* [Dataset records]:
· · ·
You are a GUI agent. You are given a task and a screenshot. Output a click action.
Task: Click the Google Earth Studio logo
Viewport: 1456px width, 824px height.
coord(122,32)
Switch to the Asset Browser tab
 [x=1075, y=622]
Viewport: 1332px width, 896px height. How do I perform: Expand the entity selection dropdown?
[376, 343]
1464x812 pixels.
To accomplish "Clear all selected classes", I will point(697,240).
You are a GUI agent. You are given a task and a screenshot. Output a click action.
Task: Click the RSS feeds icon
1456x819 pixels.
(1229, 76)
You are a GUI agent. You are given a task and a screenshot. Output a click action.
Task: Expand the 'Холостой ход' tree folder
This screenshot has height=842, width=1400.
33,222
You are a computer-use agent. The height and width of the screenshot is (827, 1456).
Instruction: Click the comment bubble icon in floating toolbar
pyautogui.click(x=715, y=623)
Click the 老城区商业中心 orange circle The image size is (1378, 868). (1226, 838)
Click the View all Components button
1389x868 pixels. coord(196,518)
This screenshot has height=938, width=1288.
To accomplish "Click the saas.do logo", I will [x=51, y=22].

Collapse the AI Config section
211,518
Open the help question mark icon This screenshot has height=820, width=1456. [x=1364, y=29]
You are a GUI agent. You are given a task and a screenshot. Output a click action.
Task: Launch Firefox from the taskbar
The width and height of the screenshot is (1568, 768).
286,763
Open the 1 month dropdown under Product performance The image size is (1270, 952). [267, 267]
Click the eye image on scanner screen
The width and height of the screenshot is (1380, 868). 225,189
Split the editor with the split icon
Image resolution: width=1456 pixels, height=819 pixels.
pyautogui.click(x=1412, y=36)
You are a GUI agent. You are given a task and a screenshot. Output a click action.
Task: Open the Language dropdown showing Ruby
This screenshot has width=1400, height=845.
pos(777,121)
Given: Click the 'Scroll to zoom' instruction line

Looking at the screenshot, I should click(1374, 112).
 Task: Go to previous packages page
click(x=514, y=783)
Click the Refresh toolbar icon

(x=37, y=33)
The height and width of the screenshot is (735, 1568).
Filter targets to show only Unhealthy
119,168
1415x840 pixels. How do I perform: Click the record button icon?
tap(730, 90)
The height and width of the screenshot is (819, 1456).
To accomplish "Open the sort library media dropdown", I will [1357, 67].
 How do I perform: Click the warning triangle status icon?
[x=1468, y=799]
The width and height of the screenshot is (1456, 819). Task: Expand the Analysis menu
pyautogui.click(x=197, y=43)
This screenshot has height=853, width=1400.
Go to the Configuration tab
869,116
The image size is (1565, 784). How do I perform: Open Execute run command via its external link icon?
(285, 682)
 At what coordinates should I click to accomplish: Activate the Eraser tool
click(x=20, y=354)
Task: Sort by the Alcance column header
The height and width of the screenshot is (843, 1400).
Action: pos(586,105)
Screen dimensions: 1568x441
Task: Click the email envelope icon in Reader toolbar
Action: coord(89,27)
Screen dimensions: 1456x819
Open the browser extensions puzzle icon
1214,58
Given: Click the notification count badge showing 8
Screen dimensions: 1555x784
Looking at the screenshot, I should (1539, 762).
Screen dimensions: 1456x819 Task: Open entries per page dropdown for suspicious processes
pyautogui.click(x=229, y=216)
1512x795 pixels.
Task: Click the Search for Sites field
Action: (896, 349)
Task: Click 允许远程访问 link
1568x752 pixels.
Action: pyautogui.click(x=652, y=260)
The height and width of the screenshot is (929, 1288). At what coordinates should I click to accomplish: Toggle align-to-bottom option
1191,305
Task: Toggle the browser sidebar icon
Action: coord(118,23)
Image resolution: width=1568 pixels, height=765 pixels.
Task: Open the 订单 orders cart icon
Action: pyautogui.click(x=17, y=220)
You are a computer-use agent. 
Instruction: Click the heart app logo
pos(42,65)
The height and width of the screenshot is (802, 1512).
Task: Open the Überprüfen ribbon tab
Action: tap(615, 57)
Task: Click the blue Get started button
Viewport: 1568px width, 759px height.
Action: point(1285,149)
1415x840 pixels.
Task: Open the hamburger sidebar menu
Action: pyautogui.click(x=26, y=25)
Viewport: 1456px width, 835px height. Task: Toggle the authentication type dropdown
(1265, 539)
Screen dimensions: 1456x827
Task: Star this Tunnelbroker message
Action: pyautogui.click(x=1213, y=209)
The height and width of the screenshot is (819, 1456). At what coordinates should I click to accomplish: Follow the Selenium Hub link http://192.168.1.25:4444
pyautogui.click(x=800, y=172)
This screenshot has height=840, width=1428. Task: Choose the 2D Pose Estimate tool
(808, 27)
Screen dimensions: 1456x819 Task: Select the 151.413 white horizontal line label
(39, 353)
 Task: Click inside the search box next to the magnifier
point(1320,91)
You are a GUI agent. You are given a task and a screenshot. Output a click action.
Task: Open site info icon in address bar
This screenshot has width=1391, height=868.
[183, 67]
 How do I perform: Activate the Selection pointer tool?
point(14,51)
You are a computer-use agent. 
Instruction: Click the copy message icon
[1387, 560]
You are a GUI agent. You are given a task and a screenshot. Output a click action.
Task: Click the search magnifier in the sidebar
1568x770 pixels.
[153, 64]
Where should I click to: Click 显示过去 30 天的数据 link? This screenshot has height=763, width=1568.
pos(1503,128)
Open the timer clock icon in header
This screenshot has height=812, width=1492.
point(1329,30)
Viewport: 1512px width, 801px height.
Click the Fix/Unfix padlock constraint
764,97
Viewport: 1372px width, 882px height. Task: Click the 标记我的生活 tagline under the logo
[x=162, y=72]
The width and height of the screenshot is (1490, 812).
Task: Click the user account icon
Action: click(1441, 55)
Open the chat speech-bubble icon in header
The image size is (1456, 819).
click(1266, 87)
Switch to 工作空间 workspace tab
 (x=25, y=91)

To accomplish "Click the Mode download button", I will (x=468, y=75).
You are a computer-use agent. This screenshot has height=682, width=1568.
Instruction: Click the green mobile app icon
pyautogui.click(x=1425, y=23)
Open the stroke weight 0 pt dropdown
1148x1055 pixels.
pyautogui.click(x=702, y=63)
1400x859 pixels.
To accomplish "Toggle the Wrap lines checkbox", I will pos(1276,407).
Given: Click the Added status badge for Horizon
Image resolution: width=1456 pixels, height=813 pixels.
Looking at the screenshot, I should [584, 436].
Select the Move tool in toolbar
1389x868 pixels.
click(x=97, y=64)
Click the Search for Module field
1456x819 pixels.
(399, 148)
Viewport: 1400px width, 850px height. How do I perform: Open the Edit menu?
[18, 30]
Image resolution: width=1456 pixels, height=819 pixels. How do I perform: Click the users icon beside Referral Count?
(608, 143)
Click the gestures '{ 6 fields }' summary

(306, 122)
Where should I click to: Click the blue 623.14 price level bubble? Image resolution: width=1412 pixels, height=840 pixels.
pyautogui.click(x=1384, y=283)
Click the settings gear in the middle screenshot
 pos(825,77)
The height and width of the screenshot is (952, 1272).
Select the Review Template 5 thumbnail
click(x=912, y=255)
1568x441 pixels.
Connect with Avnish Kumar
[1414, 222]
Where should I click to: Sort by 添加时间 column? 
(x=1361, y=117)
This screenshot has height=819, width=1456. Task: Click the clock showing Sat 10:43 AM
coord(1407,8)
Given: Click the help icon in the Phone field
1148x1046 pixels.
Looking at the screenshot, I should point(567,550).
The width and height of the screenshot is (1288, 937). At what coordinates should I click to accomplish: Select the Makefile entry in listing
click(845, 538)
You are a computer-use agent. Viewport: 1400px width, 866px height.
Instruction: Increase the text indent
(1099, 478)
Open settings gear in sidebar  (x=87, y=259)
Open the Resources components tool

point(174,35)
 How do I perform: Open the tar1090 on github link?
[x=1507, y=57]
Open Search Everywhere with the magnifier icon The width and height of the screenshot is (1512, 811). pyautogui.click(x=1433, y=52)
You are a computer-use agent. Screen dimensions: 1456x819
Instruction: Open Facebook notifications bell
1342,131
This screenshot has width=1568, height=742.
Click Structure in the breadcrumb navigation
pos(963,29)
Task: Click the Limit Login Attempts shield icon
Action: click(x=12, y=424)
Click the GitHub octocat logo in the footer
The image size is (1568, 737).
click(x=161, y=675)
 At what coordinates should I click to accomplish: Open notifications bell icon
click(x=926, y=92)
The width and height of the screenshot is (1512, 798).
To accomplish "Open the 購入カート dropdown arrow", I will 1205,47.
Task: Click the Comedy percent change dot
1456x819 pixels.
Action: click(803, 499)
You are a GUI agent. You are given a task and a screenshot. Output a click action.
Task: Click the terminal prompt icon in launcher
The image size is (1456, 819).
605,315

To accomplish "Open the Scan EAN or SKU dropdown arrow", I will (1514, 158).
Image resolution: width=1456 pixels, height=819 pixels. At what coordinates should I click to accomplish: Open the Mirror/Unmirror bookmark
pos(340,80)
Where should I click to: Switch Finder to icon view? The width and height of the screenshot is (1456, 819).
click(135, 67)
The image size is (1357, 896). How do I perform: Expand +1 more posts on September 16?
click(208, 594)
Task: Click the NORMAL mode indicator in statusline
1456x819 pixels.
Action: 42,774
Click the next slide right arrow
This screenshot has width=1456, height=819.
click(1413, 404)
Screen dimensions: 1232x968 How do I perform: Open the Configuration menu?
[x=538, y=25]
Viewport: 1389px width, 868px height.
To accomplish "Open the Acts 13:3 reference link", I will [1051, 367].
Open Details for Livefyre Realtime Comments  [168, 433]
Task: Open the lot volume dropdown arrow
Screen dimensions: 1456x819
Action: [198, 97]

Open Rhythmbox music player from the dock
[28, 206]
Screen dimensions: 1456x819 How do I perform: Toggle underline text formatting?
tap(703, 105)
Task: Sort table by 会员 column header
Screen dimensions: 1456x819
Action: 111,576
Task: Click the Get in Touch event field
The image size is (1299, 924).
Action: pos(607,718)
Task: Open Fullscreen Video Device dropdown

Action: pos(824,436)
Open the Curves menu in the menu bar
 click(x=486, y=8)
· · ·
* [Action item]: After finding the line that contains "Task: Open the lot volume dropdown arrow" in the records above, copy that line and each one after it exactly, through the final line.

* [Exercise result]:
Task: Open the lot volume dropdown arrow
Screen dimensions: 1456x819
Action: [198, 97]

Open Rhythmbox music player from the dock
[28, 206]
Screen dimensions: 1456x819 How do I perform: Toggle underline text formatting?
tap(703, 105)
Task: Sort table by 会员 column header
Screen dimensions: 1456x819
Action: 111,576
Task: Click the Get in Touch event field
The image size is (1299, 924).
Action: pos(607,718)
Task: Open Fullscreen Video Device dropdown

Action: pos(824,436)
Open the Curves menu in the menu bar
 click(x=486, y=8)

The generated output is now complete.